We can use the `sort_values()` method to sort based on any number of columns:

### [Exercise 2.1](./workbook.ipynb#Exercise-2.1)

##### Read in the meteorite data from the `Meteorite_Landings.csv` file, rename the `mass (g)` column to `mass`, and drop all the latitude and longitude columns. Sort the result by mass in descending order.

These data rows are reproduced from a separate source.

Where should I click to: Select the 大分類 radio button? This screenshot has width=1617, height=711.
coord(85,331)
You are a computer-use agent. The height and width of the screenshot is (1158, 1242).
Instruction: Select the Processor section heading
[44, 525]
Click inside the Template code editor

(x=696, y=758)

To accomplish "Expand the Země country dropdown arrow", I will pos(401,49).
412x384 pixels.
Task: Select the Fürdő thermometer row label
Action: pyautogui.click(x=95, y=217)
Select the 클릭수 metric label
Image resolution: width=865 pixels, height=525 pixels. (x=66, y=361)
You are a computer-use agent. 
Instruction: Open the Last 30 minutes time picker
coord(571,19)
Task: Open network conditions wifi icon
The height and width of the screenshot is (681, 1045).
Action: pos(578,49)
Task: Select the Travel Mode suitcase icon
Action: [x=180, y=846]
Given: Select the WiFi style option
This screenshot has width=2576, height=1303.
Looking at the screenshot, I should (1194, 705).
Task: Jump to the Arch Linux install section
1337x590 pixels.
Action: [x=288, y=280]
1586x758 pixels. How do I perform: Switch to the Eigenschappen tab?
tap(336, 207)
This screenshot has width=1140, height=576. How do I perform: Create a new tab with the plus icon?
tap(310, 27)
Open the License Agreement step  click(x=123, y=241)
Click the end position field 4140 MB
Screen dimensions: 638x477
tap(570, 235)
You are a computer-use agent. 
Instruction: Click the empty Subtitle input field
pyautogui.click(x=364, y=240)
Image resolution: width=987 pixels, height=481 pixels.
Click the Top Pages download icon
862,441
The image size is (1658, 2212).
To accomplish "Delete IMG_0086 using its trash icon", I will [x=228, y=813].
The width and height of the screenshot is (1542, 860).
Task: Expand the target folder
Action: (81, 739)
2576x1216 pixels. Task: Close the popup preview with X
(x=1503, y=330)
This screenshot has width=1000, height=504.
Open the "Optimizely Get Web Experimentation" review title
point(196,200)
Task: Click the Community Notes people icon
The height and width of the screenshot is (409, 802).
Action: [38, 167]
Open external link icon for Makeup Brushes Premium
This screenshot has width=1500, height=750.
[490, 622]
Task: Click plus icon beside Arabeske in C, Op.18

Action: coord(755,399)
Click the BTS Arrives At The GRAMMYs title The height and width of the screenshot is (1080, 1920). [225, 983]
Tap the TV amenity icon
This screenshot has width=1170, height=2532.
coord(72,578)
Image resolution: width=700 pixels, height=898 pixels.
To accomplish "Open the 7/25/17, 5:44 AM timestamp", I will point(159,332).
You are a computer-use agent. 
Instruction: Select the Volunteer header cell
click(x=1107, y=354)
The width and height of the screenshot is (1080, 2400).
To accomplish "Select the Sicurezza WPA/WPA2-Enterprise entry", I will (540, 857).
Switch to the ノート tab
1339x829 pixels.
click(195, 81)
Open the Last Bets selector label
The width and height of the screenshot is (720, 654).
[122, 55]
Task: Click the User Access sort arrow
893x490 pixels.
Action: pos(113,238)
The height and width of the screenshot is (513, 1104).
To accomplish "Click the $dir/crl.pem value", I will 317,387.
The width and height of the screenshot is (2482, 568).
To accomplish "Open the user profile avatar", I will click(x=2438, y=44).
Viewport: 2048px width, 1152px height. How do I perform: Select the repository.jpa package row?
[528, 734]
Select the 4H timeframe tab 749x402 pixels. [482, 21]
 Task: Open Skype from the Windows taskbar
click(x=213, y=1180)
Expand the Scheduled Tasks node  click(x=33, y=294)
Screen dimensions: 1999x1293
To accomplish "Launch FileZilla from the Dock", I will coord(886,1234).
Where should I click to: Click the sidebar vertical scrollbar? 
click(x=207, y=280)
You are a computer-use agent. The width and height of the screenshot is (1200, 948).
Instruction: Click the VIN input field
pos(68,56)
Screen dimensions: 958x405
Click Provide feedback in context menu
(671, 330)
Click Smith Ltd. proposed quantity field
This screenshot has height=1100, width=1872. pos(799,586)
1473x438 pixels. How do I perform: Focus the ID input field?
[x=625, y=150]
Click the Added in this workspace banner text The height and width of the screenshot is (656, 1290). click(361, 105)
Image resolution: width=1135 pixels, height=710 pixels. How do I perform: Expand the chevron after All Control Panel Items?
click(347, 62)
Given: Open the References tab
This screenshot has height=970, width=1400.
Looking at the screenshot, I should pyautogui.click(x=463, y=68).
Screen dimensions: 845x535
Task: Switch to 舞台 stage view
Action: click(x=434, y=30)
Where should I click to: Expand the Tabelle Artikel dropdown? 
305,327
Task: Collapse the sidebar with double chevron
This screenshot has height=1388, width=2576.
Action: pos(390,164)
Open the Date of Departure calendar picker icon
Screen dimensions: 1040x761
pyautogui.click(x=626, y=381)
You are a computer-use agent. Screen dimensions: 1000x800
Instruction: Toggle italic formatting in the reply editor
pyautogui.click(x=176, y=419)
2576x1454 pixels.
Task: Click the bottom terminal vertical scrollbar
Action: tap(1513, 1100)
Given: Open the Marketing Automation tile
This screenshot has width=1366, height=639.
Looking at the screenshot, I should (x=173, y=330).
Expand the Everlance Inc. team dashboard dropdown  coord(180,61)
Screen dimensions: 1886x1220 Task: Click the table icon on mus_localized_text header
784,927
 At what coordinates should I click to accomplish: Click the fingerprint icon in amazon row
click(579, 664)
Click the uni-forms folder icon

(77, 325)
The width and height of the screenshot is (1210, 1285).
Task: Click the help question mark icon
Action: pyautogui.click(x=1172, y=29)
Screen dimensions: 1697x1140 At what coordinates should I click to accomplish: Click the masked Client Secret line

##### Load the CSV file into a DataFrame

In [131]:
import pandas as pd
meteorites = pd.read_csv(r'Meteorite_Landings.csv')

In [132]:
meteorites.head()

Unnamed: 0,name,id,nametype,recclass,mass (g),fall,year,reclat,reclong,GeoLocation
0,Aachen,1,Valid,L5,21.0,Fell,01/01/1880 12:00:00 AM,50.775,6.08333,"(50.775, 6.08333)"
1,Aarhus,2,Valid,H6,720.0,Fell,01/01/1951 12:00:00 AM,56.18333,10.23333,"(56.18333, 10.23333)"
2,Abee,6,Valid,EH4,107000.0,Fell,01/01/1952 12:00:00 AM,54.21667,-113.0,"(54.21667, -113.0)"
3,Acapulco,10,Valid,Acapulcoite,1914.0,Fell,01/01/1976 12:00:00 AM,16.88333,-99.9,"(16.88333, -99.9)"
4,Achiras,370,Valid,L6,780.0,Fell,01/01/1902 12:00:00 AM,-33.16667,-64.95,"(-33.16667, -64.95)"


##### Rename the mass (g) column to mass

In [133]:
meteorites.rename(columns={'mass (g)': 'mass'}, inplace=True)

##### Drop latitude and longitude columns

In [134]:
meteorites.drop(['reclat', 'reclong', 'GeoLocation'], axis=1, inplace=True)

In [136]:
meteorites.columns

Index(['name', 'id', 'nametype', 'recclass', 'mass', 'fall', 'year'], dtype='object')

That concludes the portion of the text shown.